Diplomaten spreken graag over de dagelijkse ”codeberichten” die ze ontvangen en versturen. Door coderingen moet het in ons computertijdperk toch onmogelijk zijn diplomatiek berichtenverkeer te bespioneren? De Graaff: „Codes zijn te kraken, zowel van computer- als van telefoonverkeer. Landen geven dat niet gauw toe, want dat leidt ertoe dat men telkens de codes moet veranderen. Bovendien lopen veel derdewereldlanden, die ook bij de VN zijn vertegenwoordigd, technologisch achter. Bovendien zijn er voorbeelden dat de Amerikanen bij producenten voor elkaar kregen dat er achterdeurtjes in codemachines werd gebouwd, waardoor spionage werd versimpeld. Juist in onze tijd is dat met software niet zo moeilijk meer.”
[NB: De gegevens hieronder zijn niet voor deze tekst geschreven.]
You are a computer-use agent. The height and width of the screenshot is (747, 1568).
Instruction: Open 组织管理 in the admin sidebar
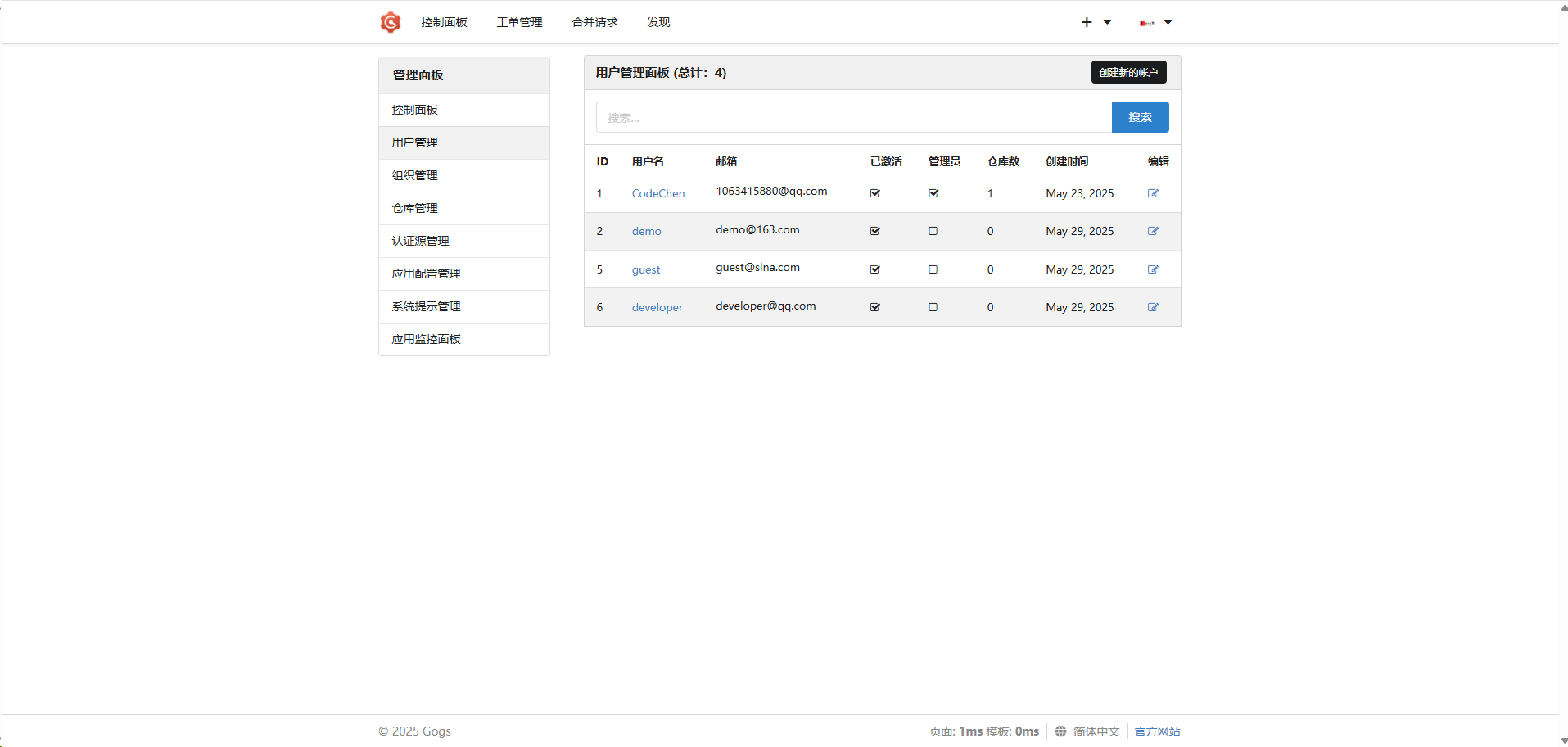(415, 175)
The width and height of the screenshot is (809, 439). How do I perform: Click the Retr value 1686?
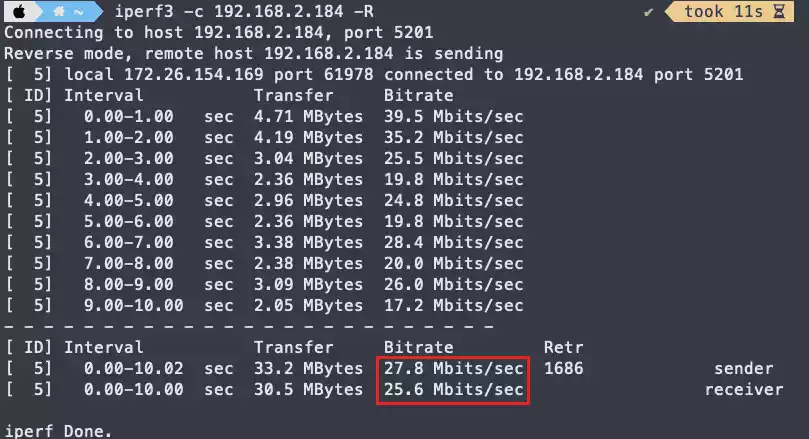[x=563, y=369]
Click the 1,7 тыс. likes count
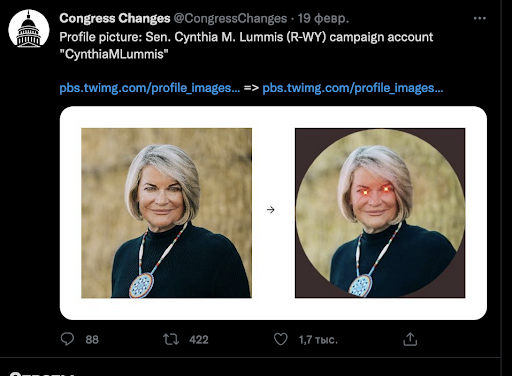This screenshot has width=512, height=376. (318, 340)
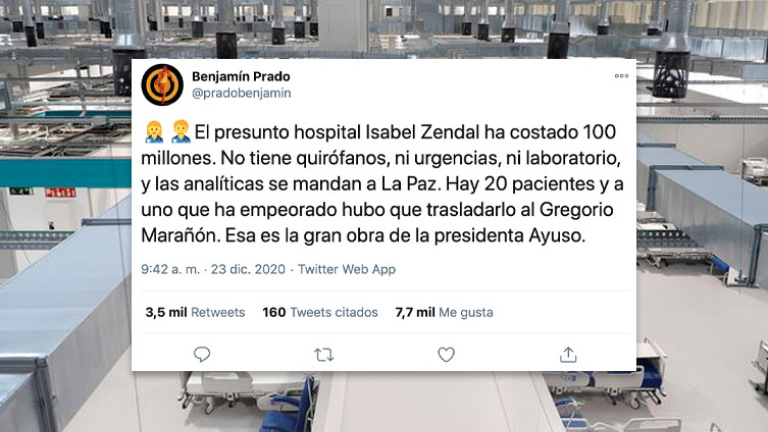Like the tweet with heart icon
This screenshot has width=768, height=432.
[x=446, y=354]
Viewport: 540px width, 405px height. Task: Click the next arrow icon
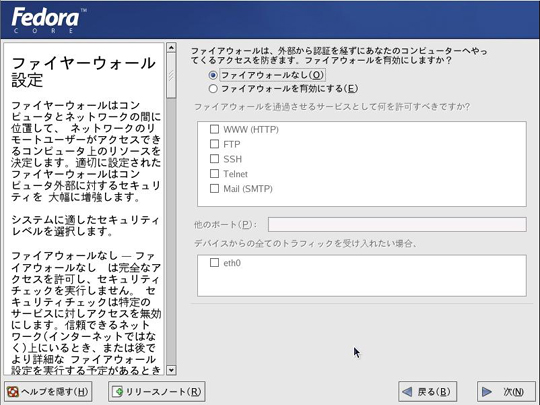[487, 392]
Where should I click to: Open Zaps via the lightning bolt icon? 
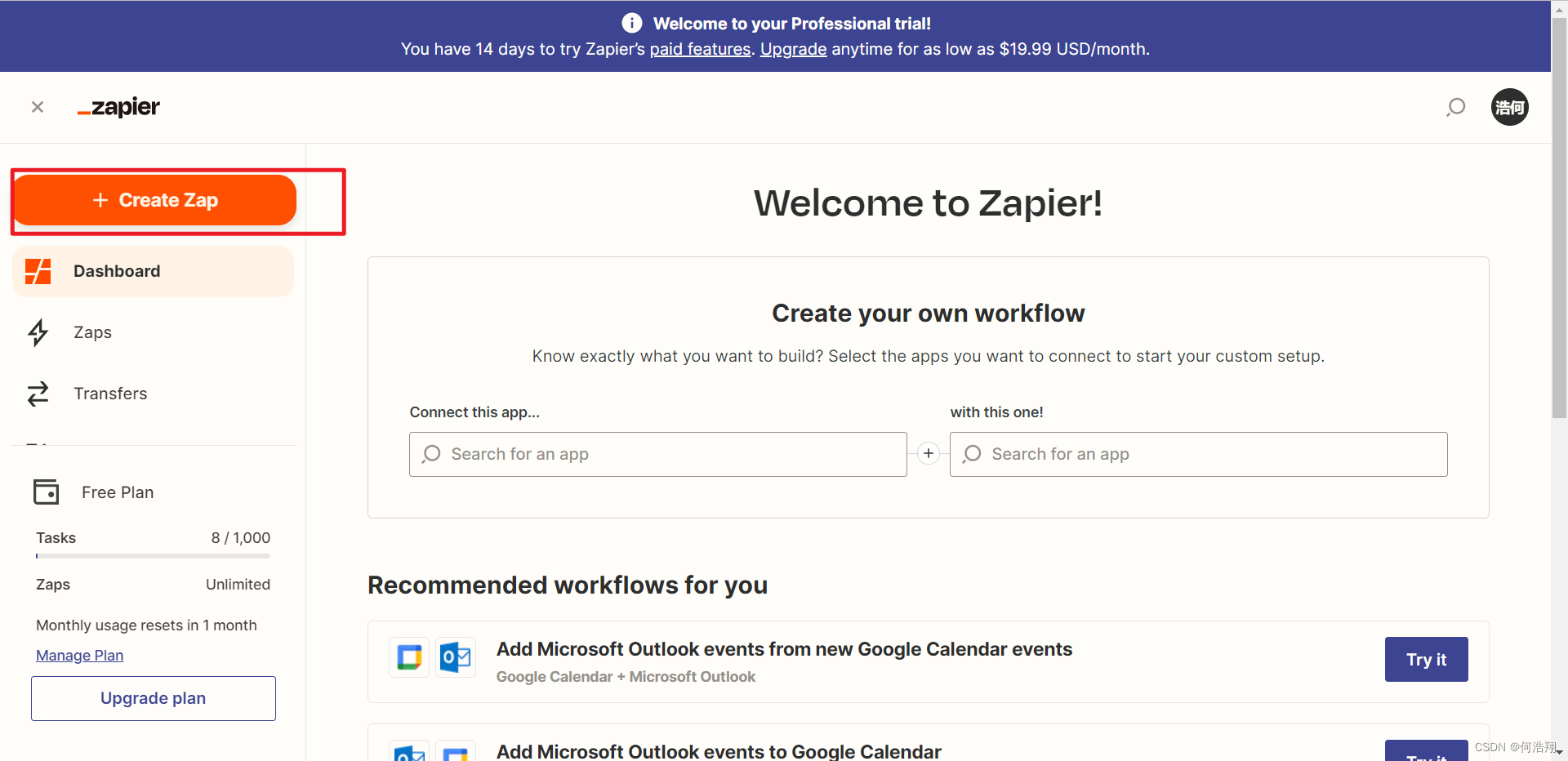coord(38,332)

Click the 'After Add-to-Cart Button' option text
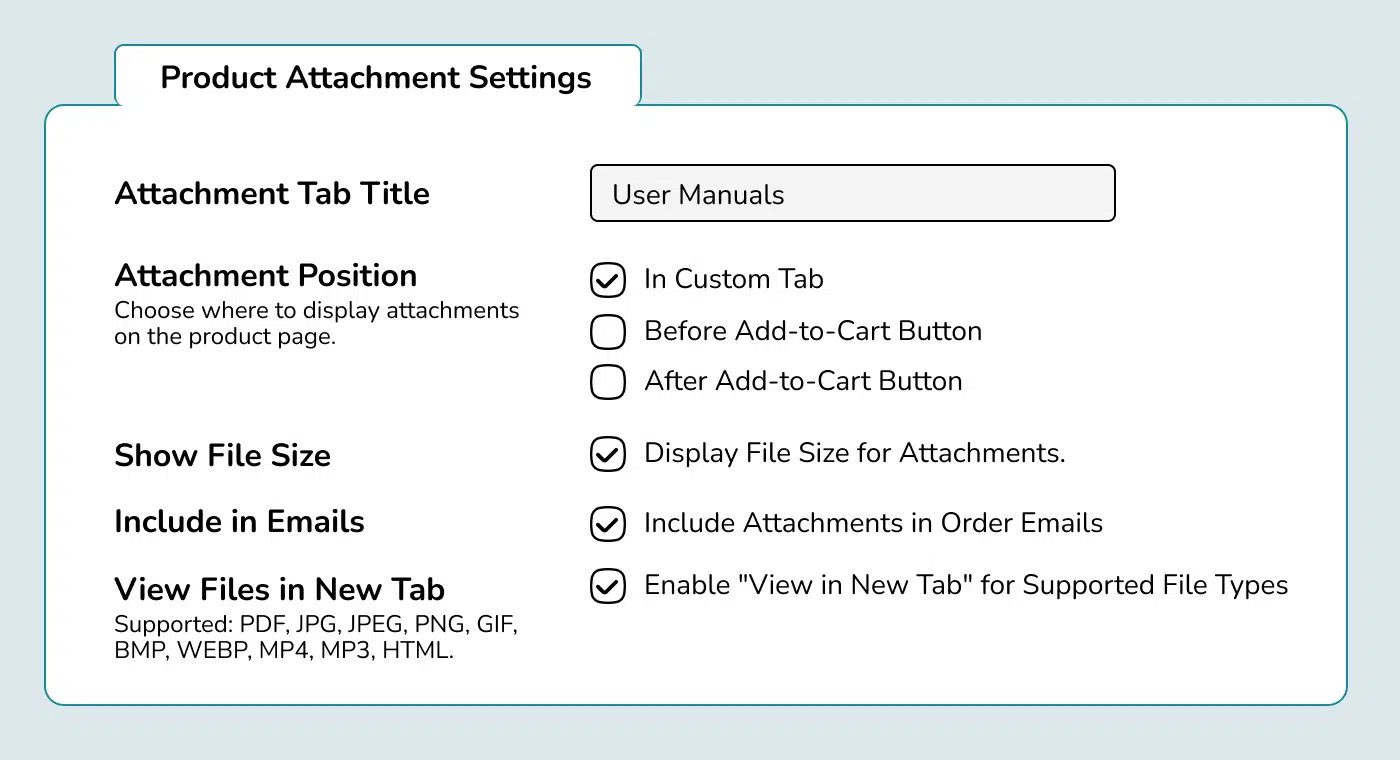[802, 381]
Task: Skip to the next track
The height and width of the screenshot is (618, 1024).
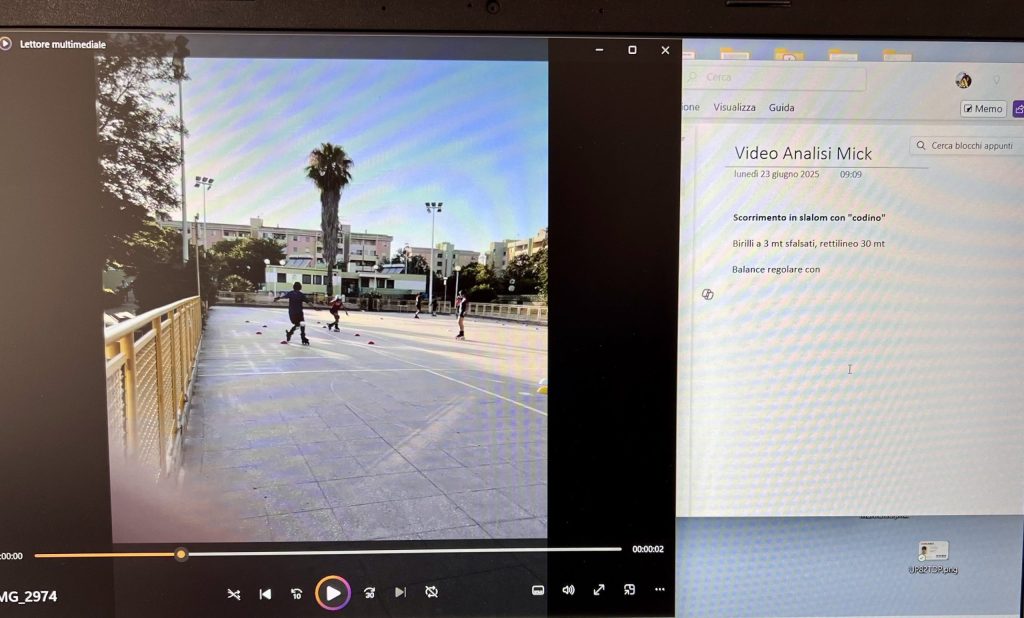Action: pos(400,593)
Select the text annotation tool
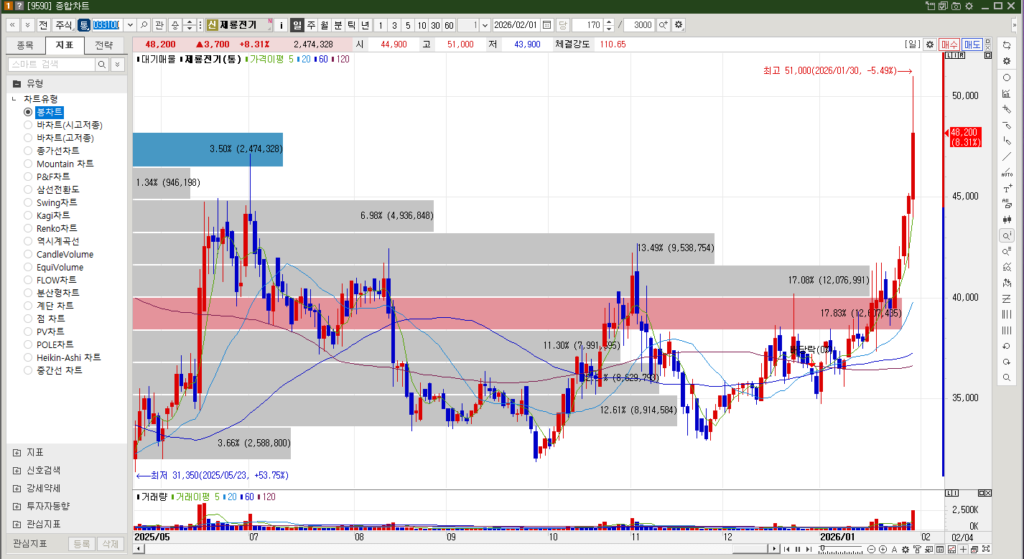The image size is (1024, 559). click(x=1006, y=188)
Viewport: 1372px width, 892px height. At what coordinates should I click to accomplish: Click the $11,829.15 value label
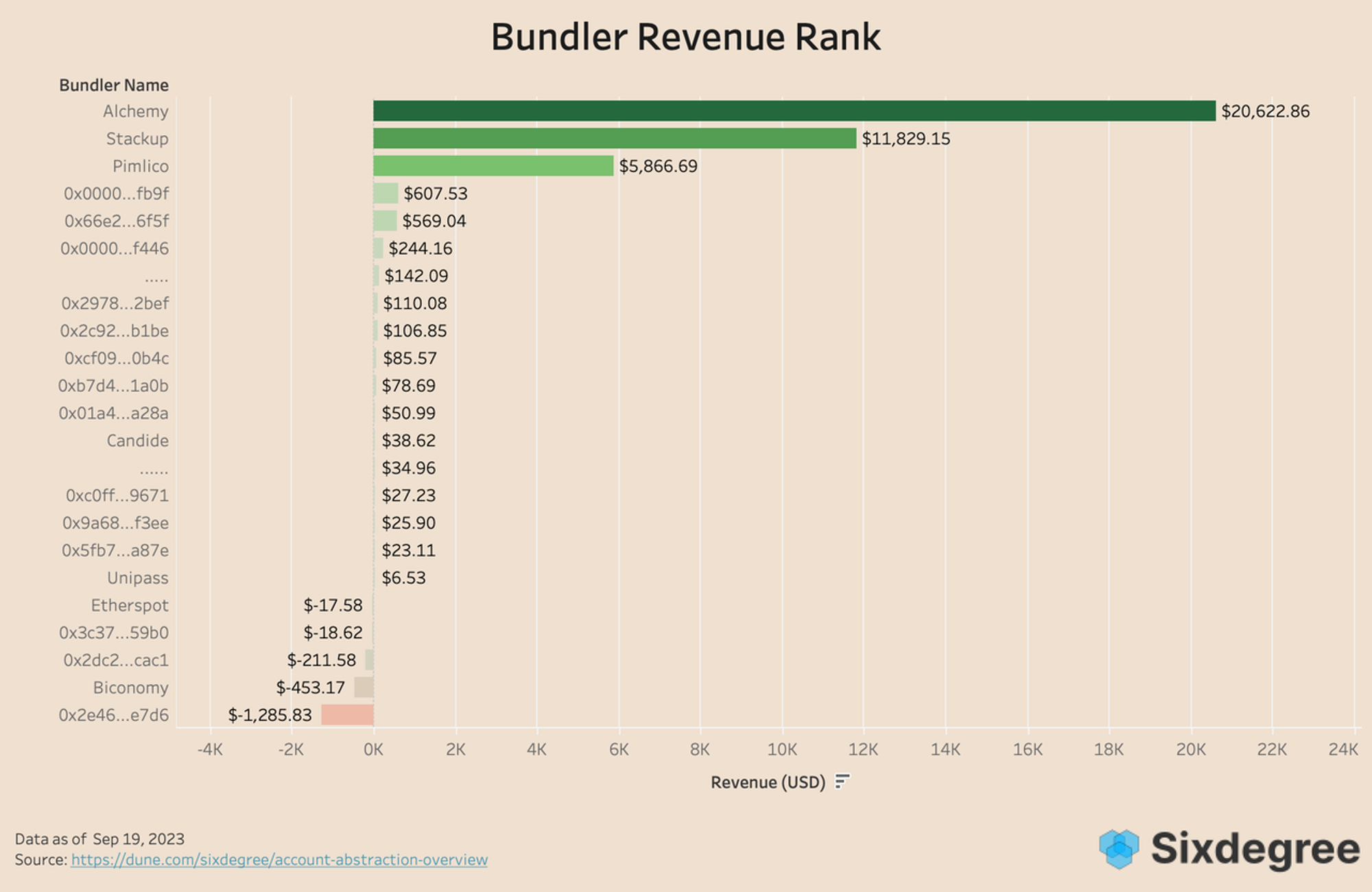click(x=906, y=139)
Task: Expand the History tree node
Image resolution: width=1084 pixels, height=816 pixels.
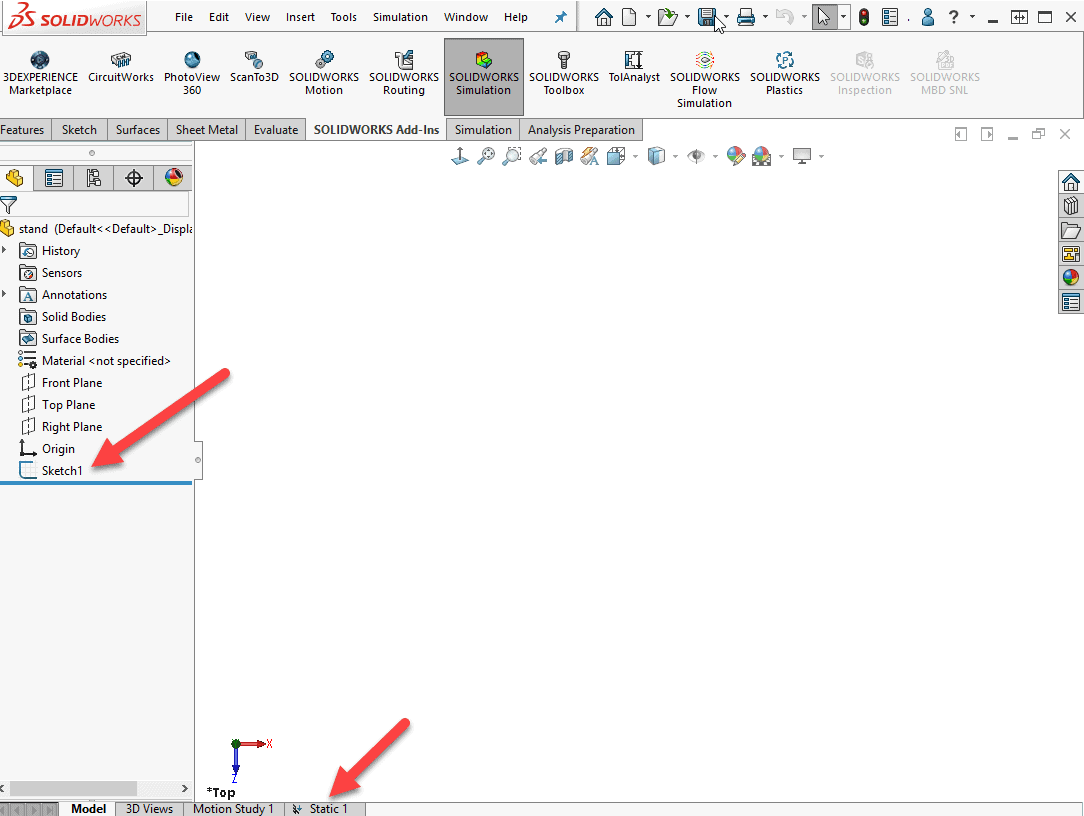Action: pyautogui.click(x=5, y=250)
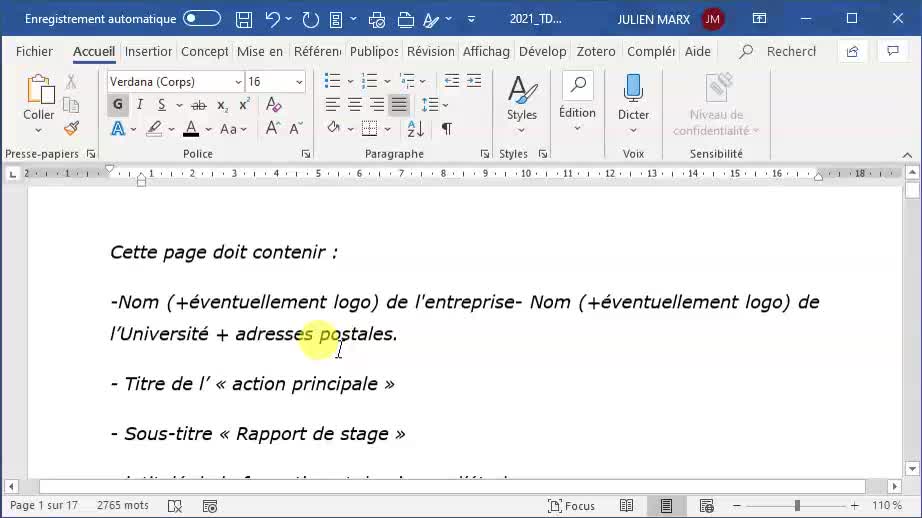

Van Walsum noemt de onthulling van de mevrouw Short „hoogst onverantwoordelijk” en denkt dat ze „persoonlijke motieven” heeft. „Ze heeft een appeltje te schillen met Blair.”
Hij meent dat er „geen zegen op kan rusten” om als oud-minister of voormalig ambassadeur in het openbaar te spreken over activiteiten van geheime diensten en pleit voor een soort van taboe op dit onderwerp. „Je moet er toch niet aan denken dat de Kamer zich hiervan meester maakt. Dan krijg je voor je het weet een soort toetsingskader dat bepaalt welke mensen mogen worden afgeluisterd en welke niet.”